One of the book's charms is Mowat's ability to re-create and poke fun at his own youthful romantic posturing. Nicknamed "Squib" for his diminutive stature and boundless energy, Mowat is as eager to go to war as a Boy Scout about to set out on his first camping trip. Like Henry Fleming in Stephen Crane's "REd Badge of Courage," "Squib" Mowat has a head full of dreams and heroic notions. At firts, even the elements conspire; his practice soldiering takes place on a field fit for Gothic romance -- "a waste of blasted health overgrown with thorny gorse." As he writes to a girl, he "can't wait for the show to open."

And the "show" opens well. Mowat and his fellow "Hasty Pees" of the 1st Canadian Infantry Division take part in the successful Allied invasion of Sicily and Italy. The Canadians meet light resistance, and the feeling is one of a lark -- as if the boys are taking part in a slightly more serious football game.
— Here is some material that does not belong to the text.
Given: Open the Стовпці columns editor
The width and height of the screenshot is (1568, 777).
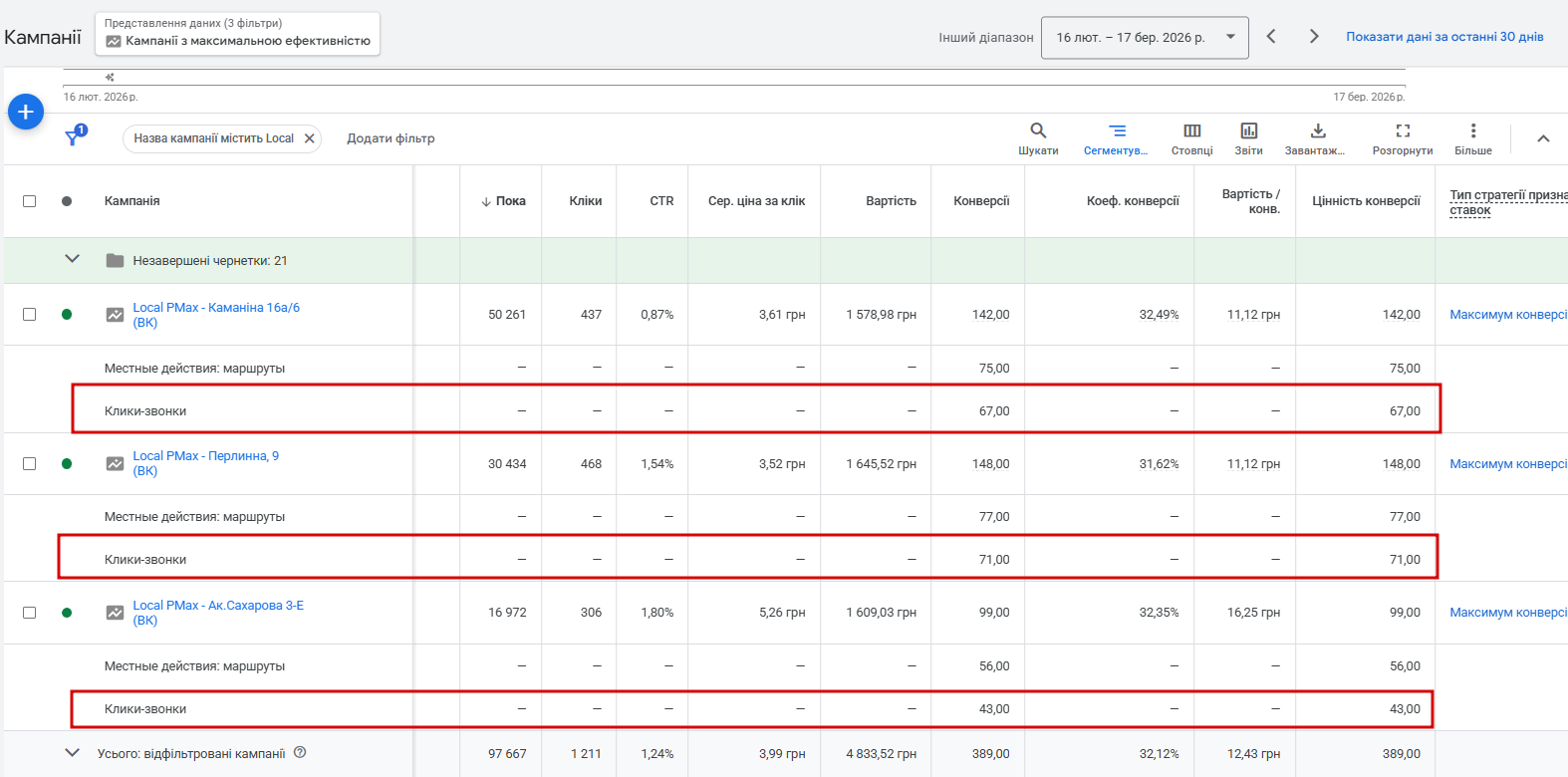Looking at the screenshot, I should click(1191, 130).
But suddenly, south of Rome and amid the mountains, the Germans stiffen, the fighting turns savage, and the scenes of war become uglier and more bestial. Mowat watches helplessly as a German rifleman senselessly shoots up a donkey; as a man is cut in half, eviscerated by a shell fragment; as a good friend is chopped down in a hail of bullets. He is himself saved, fortuitously, when cans of bully beef in his pack deflect the Schmeisser bullets. Suddenly fear (the Worm That Never dies, as Mowat calls it) takes over, and the book clunks to a precipitate ending in 1944 -- long before the war's end, Farley Mowat's private war is over.

At the end, "Squib," that energetic and charming youth, is emotionally dead, like Keats's knight-at-arms "palely loitering" and at a great moral distance from those back home, who cannot understand.

One recognizes the pattern -- innocence and disillusionment, the hard lessons; and in this sense we have encountered a similar message in the work of Hemingway, Erich Maria Remarque, the English poets of the Great War. But the pieces of Mowat's puzzle, his war, are fresh and full of discernment.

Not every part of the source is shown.